Thread: Parrallel query execution for UNION ALL Queries

Parrallel query execution for UNION ALL Queries

From
"Benjamin Arai"
Date:
Hi,

If I have a query such as:

SELECT * FROM (SELECT * FROM A) UNION ALL (SELECT * FROM B) WHERE
blah='food';

Assuming the table A and B both have the same attributes and the data
between the table is not partitioned in any special way, does Postgresql
execute WHERE blah="food" on both table simultaiously or what?  If not, is
there a way to execute the query on both in parrallel then aggregate the
results?

To give some context, I have a very large amount of new data being loaded
each week.  Currently I am partitioning the data into a new table every
month which is working great from a indexing standpoint.  But I want to
parrallelize searches if possible to reduce the perofrmance loss of having
multiple tables.

Benjamin


Re: Parrallel query execution for UNION ALL Queries

From
"Jonah H. Harris"
Date:
On 7/18/07, Benjamin Arai <me@benjaminarai.com> wrote:
> But I want to parrallelize searches if possible to reduce
> the perofrmance loss of having multiple tables.

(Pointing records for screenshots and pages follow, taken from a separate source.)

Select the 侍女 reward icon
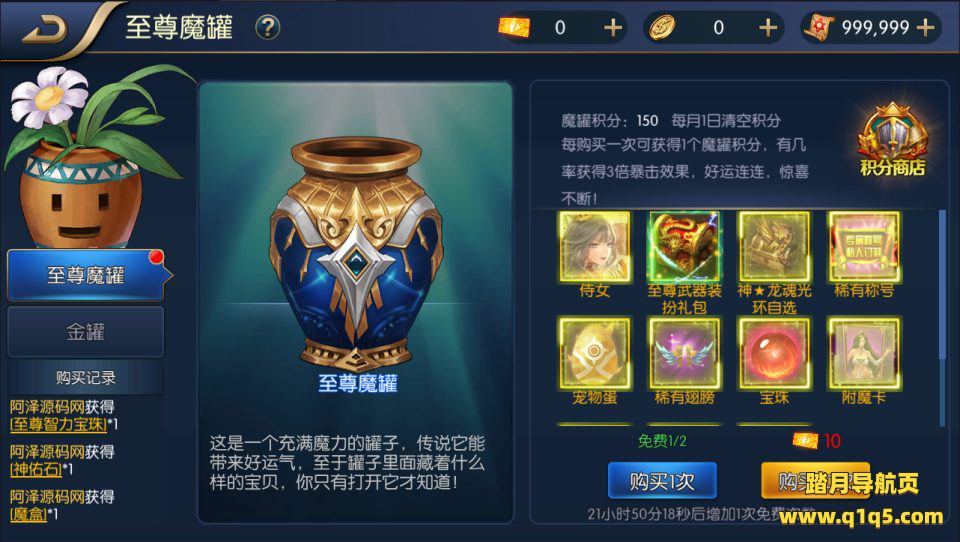 point(594,247)
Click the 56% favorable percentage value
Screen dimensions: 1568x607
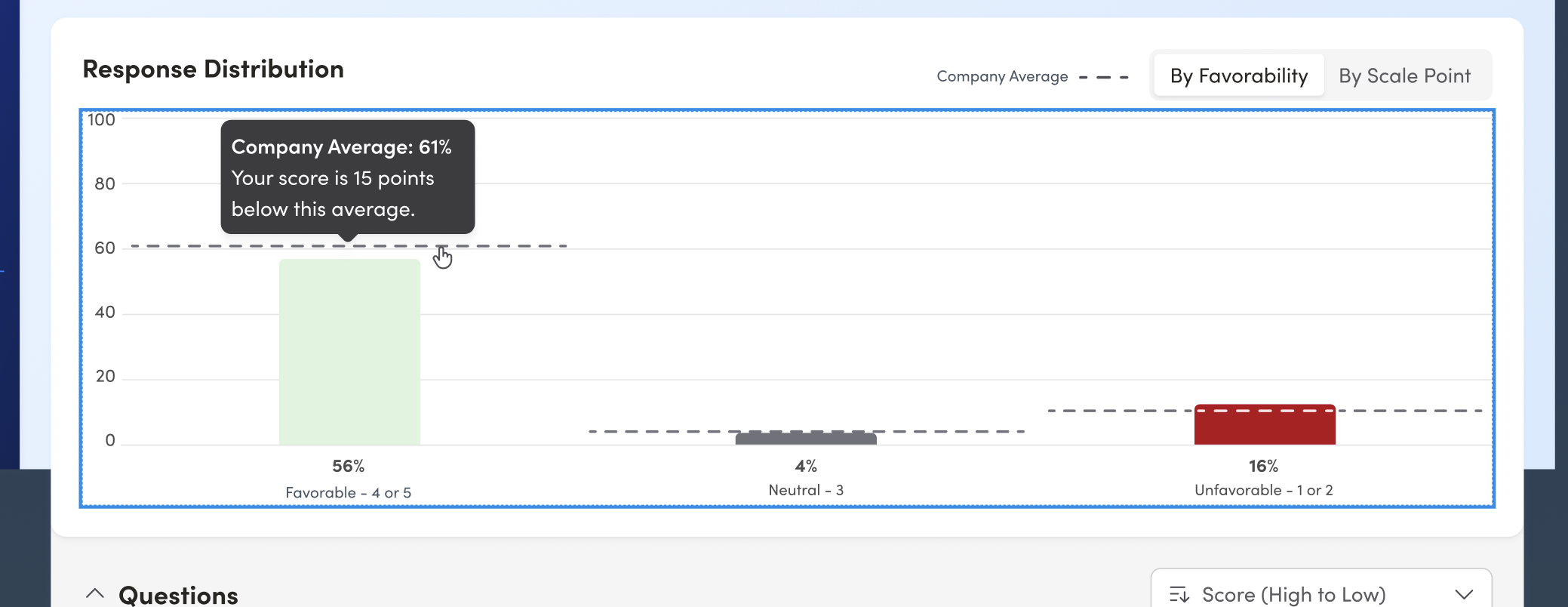click(349, 466)

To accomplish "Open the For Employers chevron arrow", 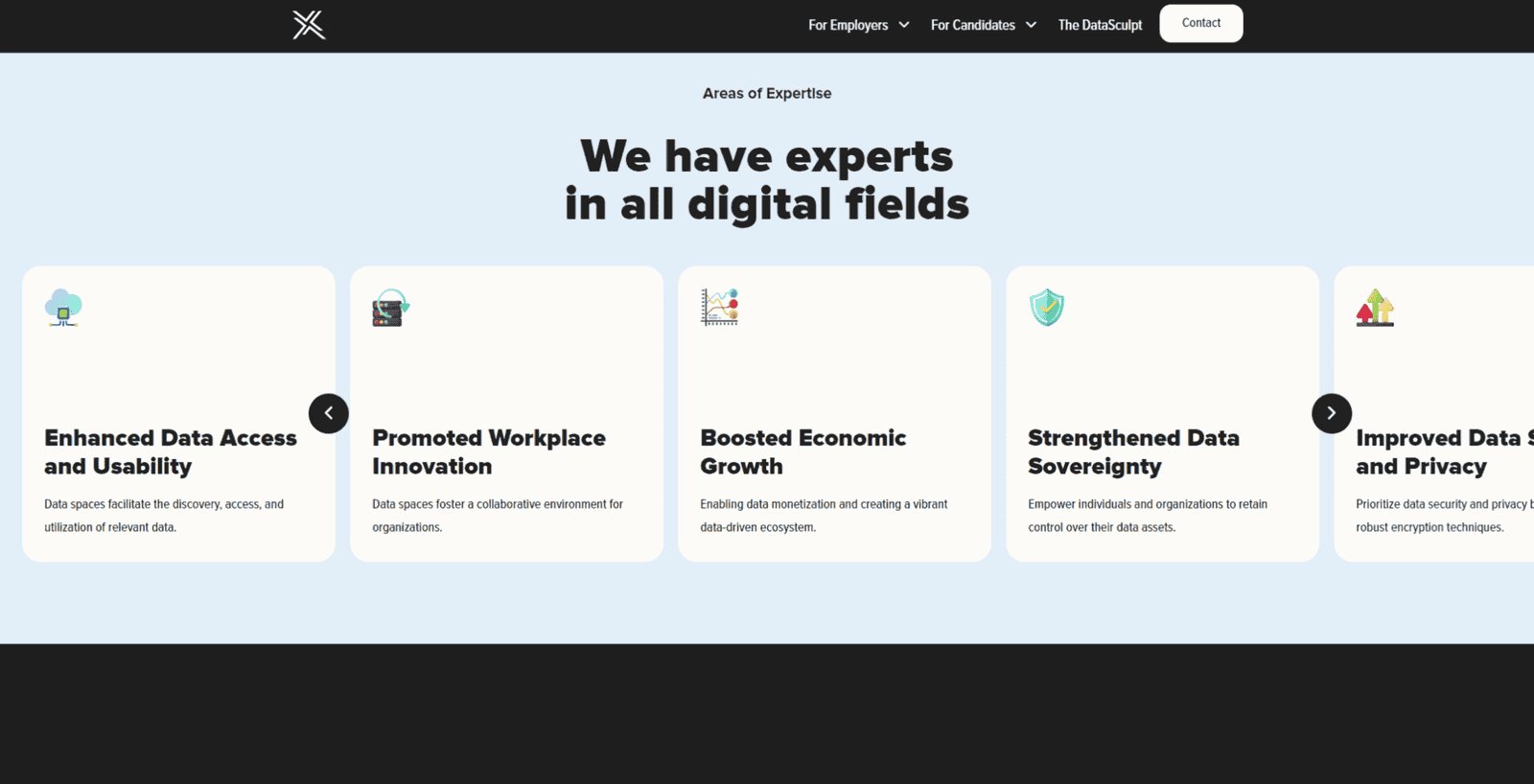I will pos(902,25).
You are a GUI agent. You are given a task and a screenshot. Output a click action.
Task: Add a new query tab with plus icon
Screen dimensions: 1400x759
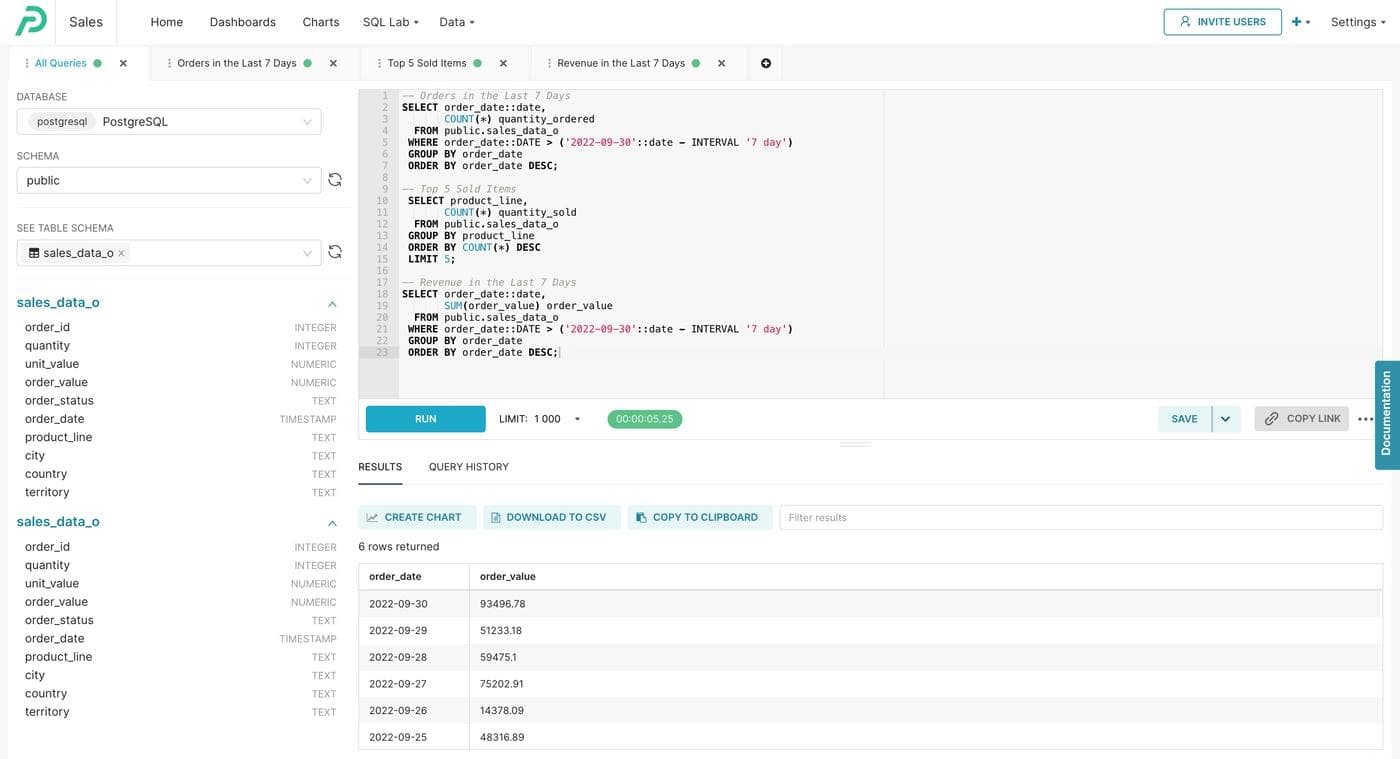point(766,63)
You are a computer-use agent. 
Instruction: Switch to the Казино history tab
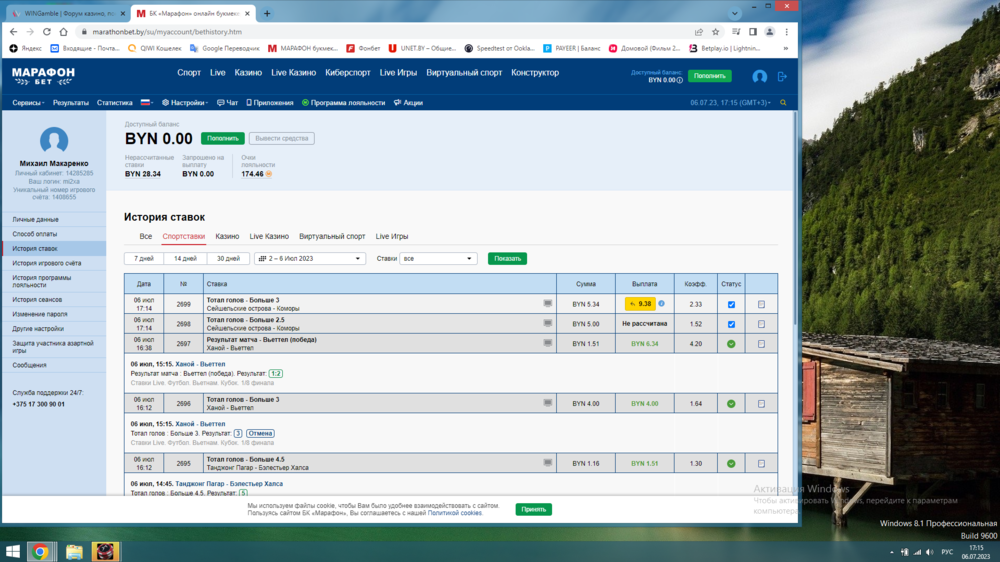(x=227, y=237)
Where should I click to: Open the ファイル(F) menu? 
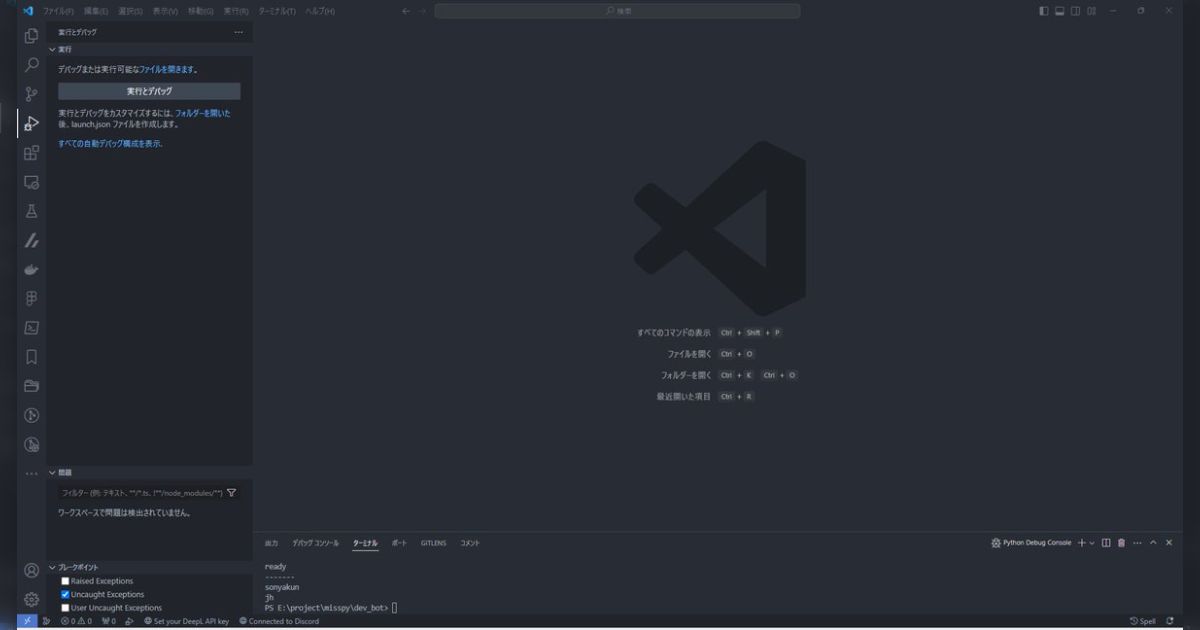pos(58,11)
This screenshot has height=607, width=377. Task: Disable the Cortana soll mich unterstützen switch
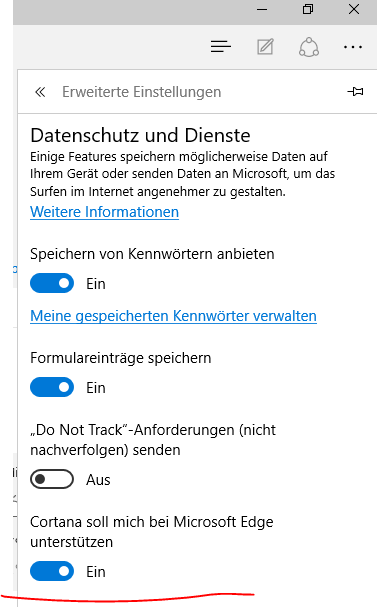52,571
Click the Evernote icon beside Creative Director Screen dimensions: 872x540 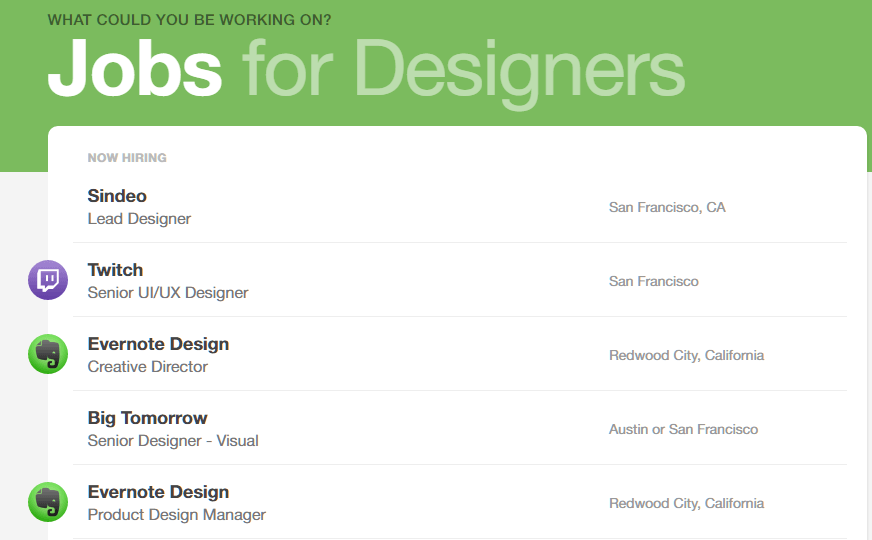click(x=48, y=354)
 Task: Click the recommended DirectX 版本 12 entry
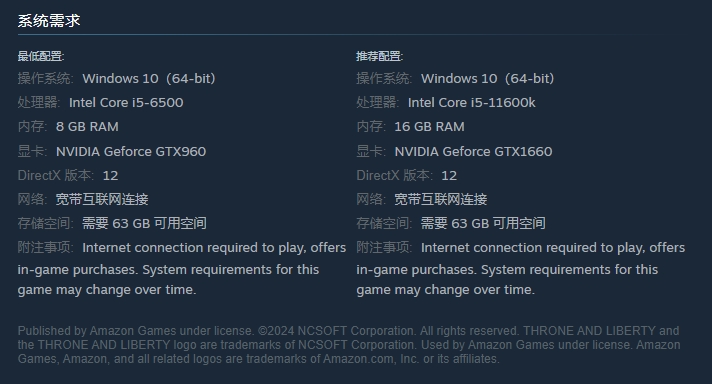pos(407,175)
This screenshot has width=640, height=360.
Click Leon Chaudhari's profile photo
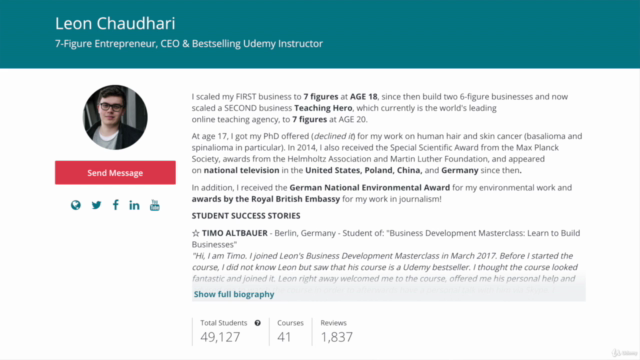click(x=115, y=117)
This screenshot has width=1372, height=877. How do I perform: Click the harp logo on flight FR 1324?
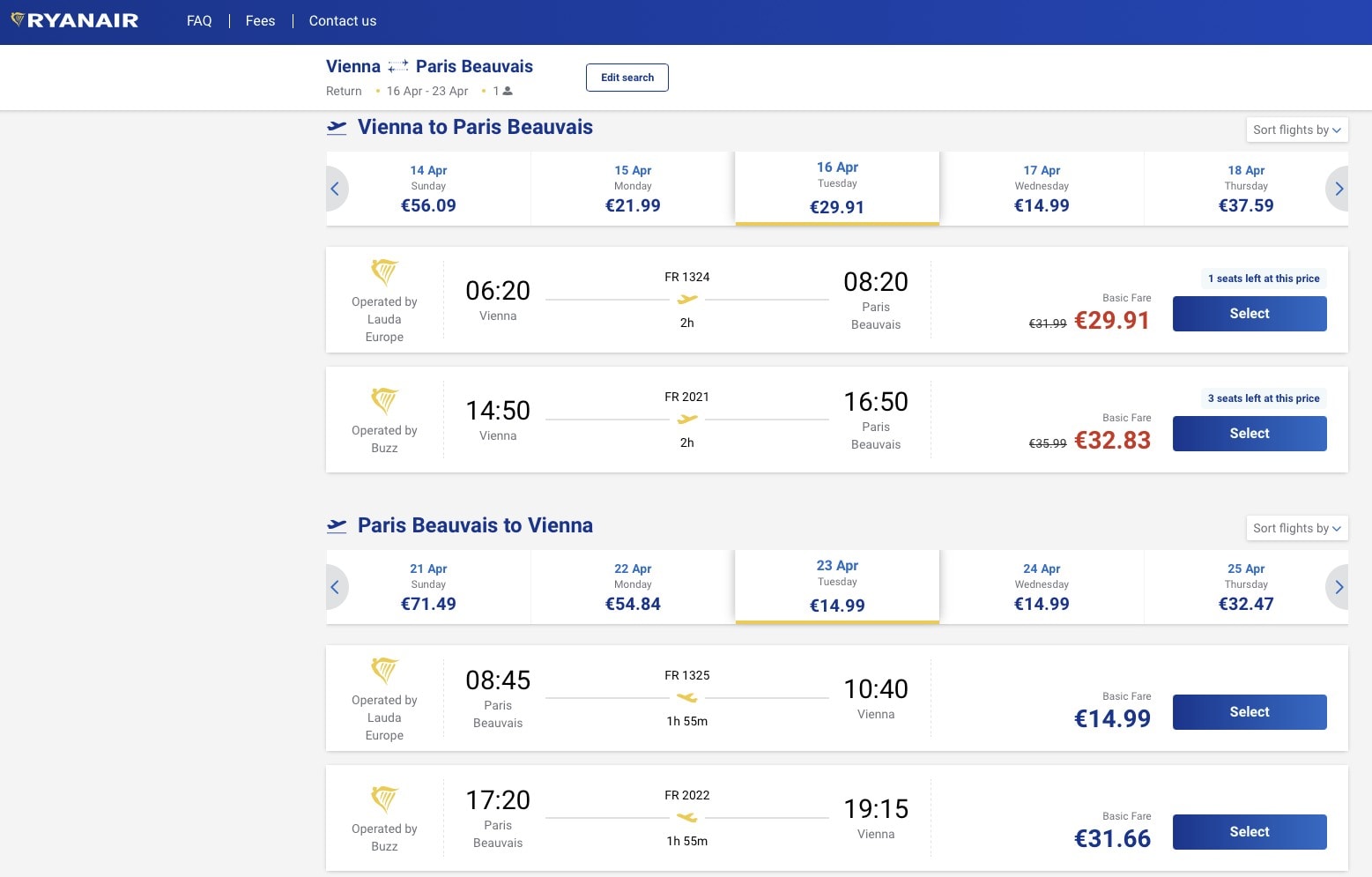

PostgreSQL does not support parallel query.  Parallel query on top of
PostgreSQL is provided by ExtenDB and PGPool-II.

--
Jonah H. Harris, Software Architect | phone: 732.331.1324
EnterpriseDB Corporation            | fax: 732.331.1301
33 Wood Ave S, 3rd Floor            | jharris@enterprisedb.com
Iselin, New Jersey 08830            | http://www.enterprisedb.com/

Re: Parrallel query execution for UNION ALL Queries

From
"Scott Marlowe"
Date:
On 7/18/07, Benjamin Arai <me@benjaminarai.com> wrote:
> Hi,
>
> If I have a query such as:
>
> SELECT * FROM (SELECT * FROM A) UNION ALL (SELECT * FROM B) WHERE
> blah='food';
>
> Assuming the table A and B both have the same attributes and the data
> between the table is not partitioned in any special way, does Postgresql
> execute WHERE blah="food" on both table simultaiously or what?  If not, is
> there a way to execute the query on both in parrallel then aggregate the
> results?
>
> To give some context, I have a very large amount of new data being loaded
> each week.  Currently I am partitioning the data into a new table every
> month which is working great from a indexing standpoint.  But I want to
> parrallelize searches if possible to reduce the perofrmance loss of having
> multiple tables.

Most of the time, the real issue would be the I/O throughput for such
queries, not the CPU capability.

If you have only one disk for your data storage, you're likely to get
WORSE performance if you have two queries running at once, since the
heads would not be going back and forth from one data set to the
other.

EnterpriseDB, a commercially enhanced version of PostgreSQL can do
query parallelization, but it comes at a cost, and that cost is making
sure you have enough spindles / I/O bandwidth that you won't be
actually slowing your system down.

Re: Parrallel query execution for UNION ALL Queries

From
"Jim C. Nasby"
Date:
On Wed, Jul 18, 2007 at 11:30:48AM -0500, Scott Marlowe wrote:
> EnterpriseDB, a commercially enhanced version of PostgreSQL can do
> query parallelization, but it comes at a cost, and that cost is making
> sure you have enough spindles / I/O bandwidth that you won't be
> actually slowing your system down.

I think you're thinking ExtendDB. :)
--
Jim Nasby                                      decibel@decibel.org
EnterpriseDB      http://enterprisedb.com      512.569.9461 (cell)

Attachment

Re: [GENERAL] Parrallel query execution for UNION ALL Queries

From
Dimitri Fontaine
Date:
Hi,

Le mercredi 18 juillet 2007, Jonah H. Harris a écrit :
> On 7/18/07, Benjamin Arai <me@benjaminarai.com> wrote:
> > But I want to parrallelize searches if possible to reduce
> > the perofrmance loss of having multiple tables.
>
> PostgreSQL does not support parallel query.  Parallel query on top of
> PostgreSQL is provided by ExtenDB and PGPool-II.

Seems to me that :
 - GreenPlum provides some commercial parallel query engine on top of
   PostgreSQL,

 - plproxy could be a solution to the given problem.
   https://developer.skype.com/SkypeGarage/DbProjects/PlProxy

Hope this helps,
--
dim

Attachment

Re: [GENERAL] Parrallel query execution for UNION ALL Queries

From
"Luke Lonergan"
Date:
Dimitri,

> Seems to me that :
>  - GreenPlum provides some commercial parallel query engine on top of
>    PostgreSQL,

I certainly think so and so do our customers in production with 100s of
terabytes :-)

>  - plproxy could be a solution to the given problem.
>    https://developer.skype.com/SkypeGarage/DbProjects/PlProxy

This is solving real world problems at Skype of a different kind than
Greenplum, well worth checking out.

- Luke